While this particular bank had a solvency problem, and some others like it also have a solvency problem, the majority of U.S. banks are still solvent. It’s the liquidity that is the key problem for most of them, especially for small and medium-sized banks, and that situation may keep deteriorating for them.
Large banks in general are better-positioned, including to take some market share from those smaller banks.
This newsletter issue covers some of the nuances of what has been going on in the banking sector, and how to navigate some of the potential landmines among banks going forward.

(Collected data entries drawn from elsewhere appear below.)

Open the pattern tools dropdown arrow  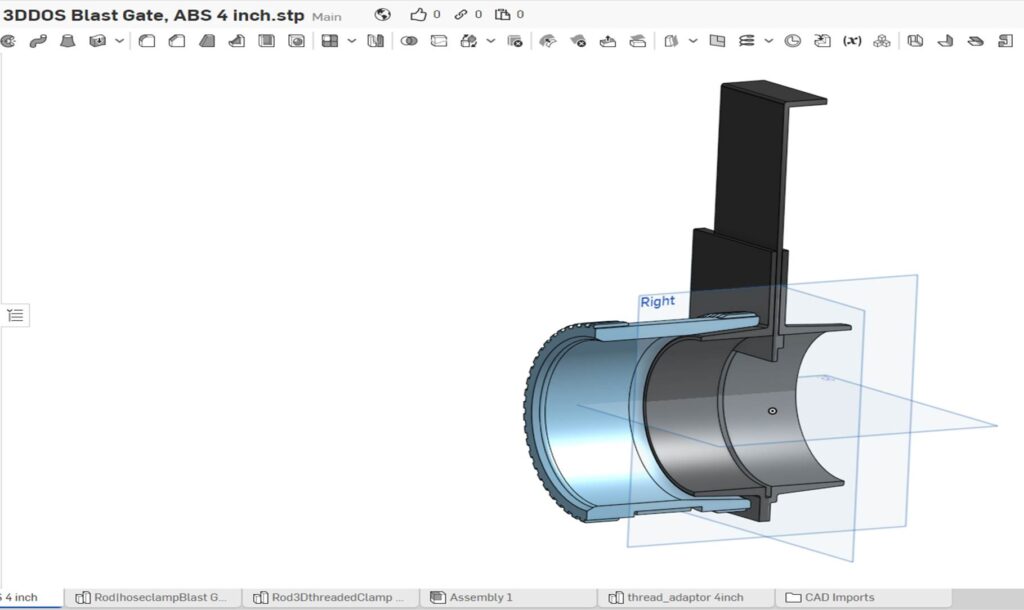click(351, 41)

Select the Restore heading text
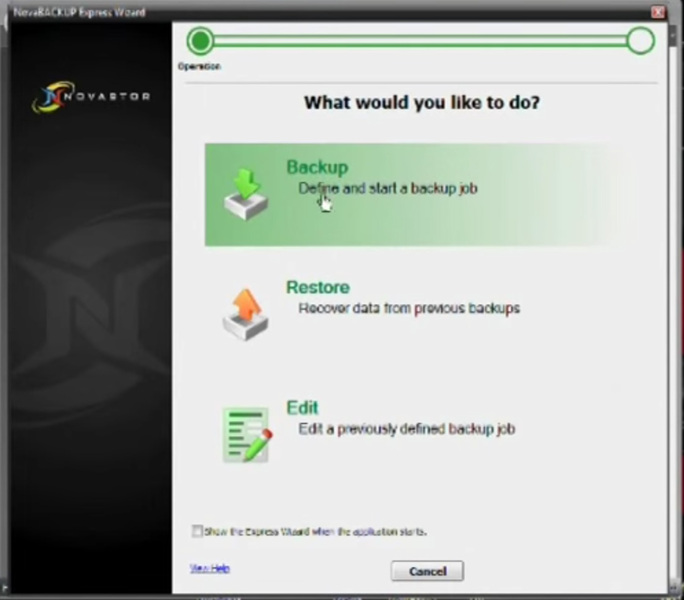(318, 287)
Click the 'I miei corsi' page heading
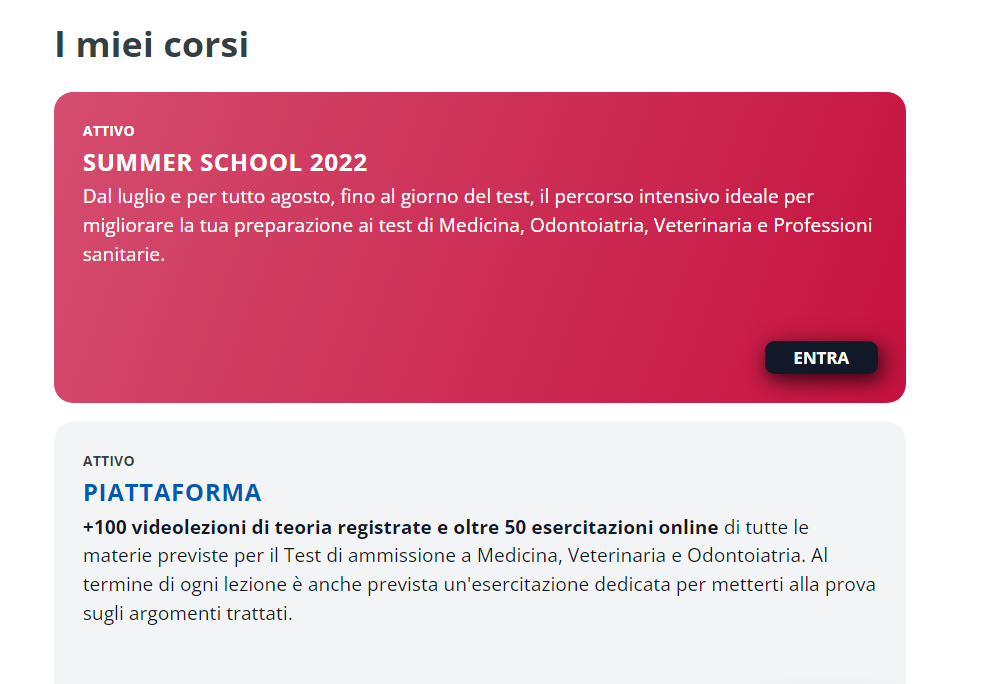The image size is (1003, 684). 151,45
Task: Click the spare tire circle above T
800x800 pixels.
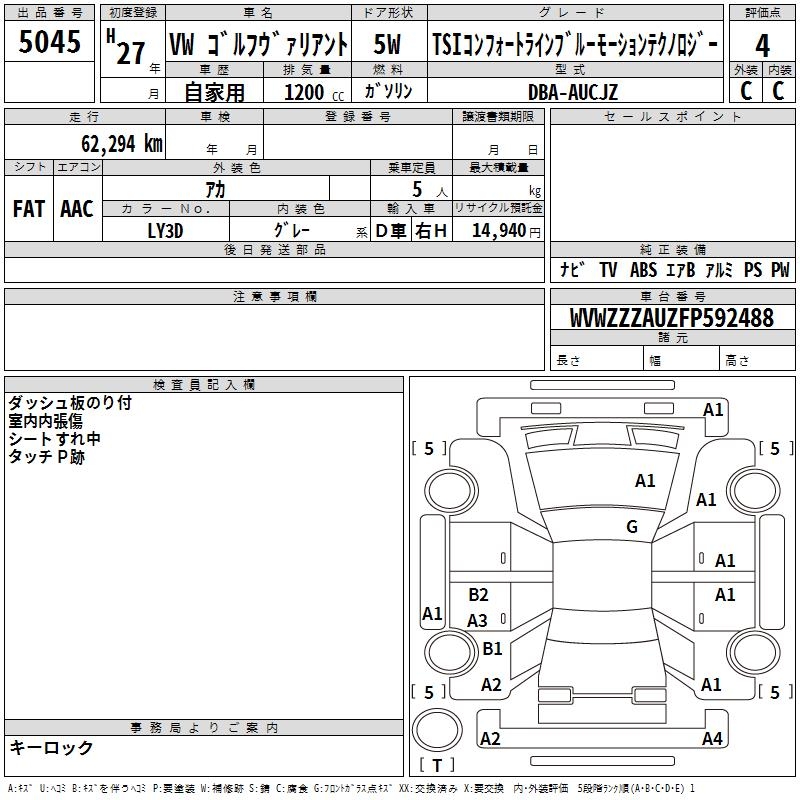Action: 437,729
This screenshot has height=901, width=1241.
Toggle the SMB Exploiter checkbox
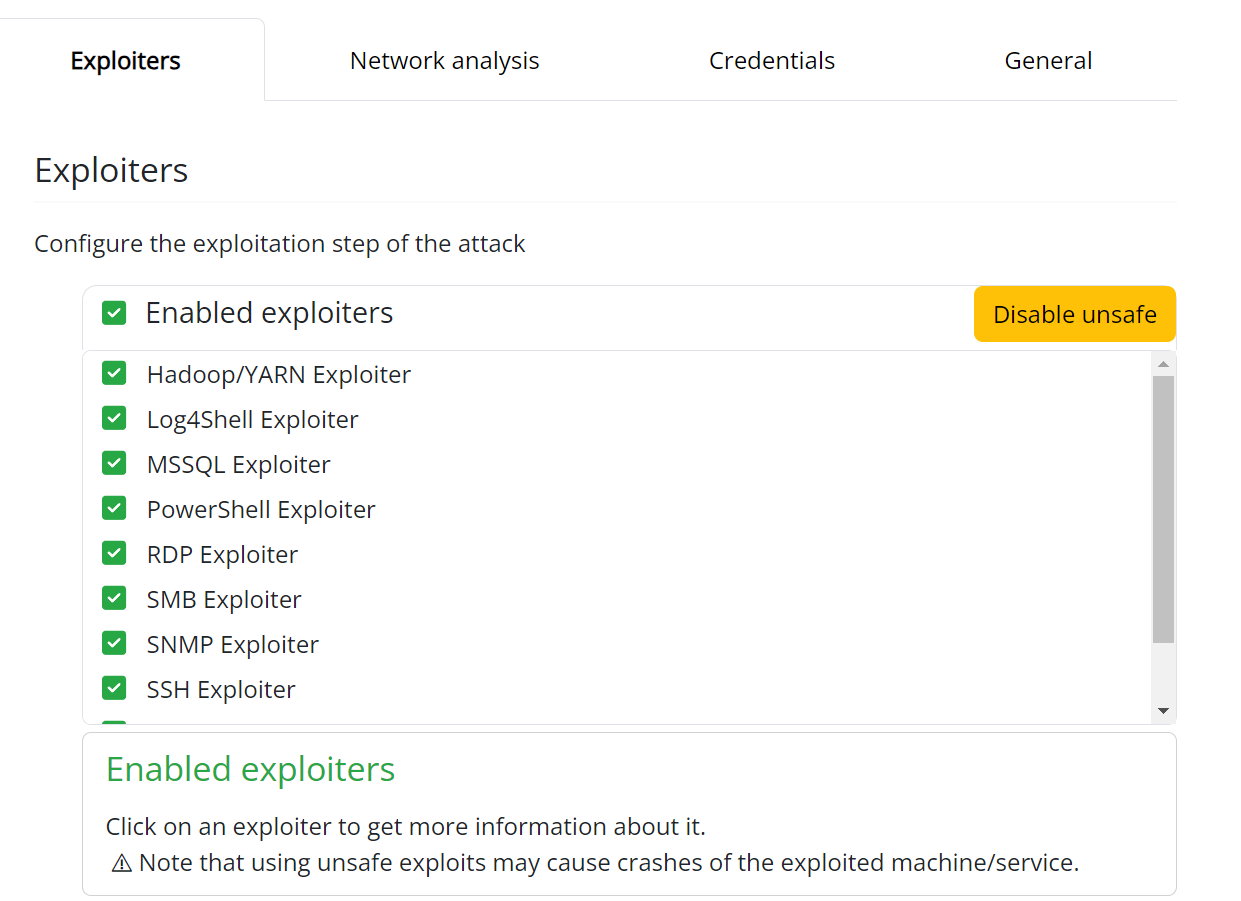pos(114,599)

Fractional Reserve Banking 101
In the United States, the banking system as a whole has $22.9 trillion in assets and $20.7 trillion in liabilities. The problem, of course, is that their assets are riskier and less liquid than their liabilities, and so they face both liquidity risks and solvency risks if things aren’t managed well, or if they face external shocks that are larger than they can deal with.
We can quantify this another way. The majority of bank liabilities are deposits for individuals and businesses, and these deposits currently total $17.6 trillion. That’s what you and I consider to be our “money”. They offer very low interest rates, especially for checking and savings accounts.
Deposits are fractionally-reserve bank IOUs; when you see $10,000 in your account balance for example, that figure is not actually backed up by dollars. Instead, that figure is backed up by a broad mix of less-liquid assets including Treasuries, mortgage loans, credit card loans, business loans, a bunch of other assets, and then a small percentage of actual dollars.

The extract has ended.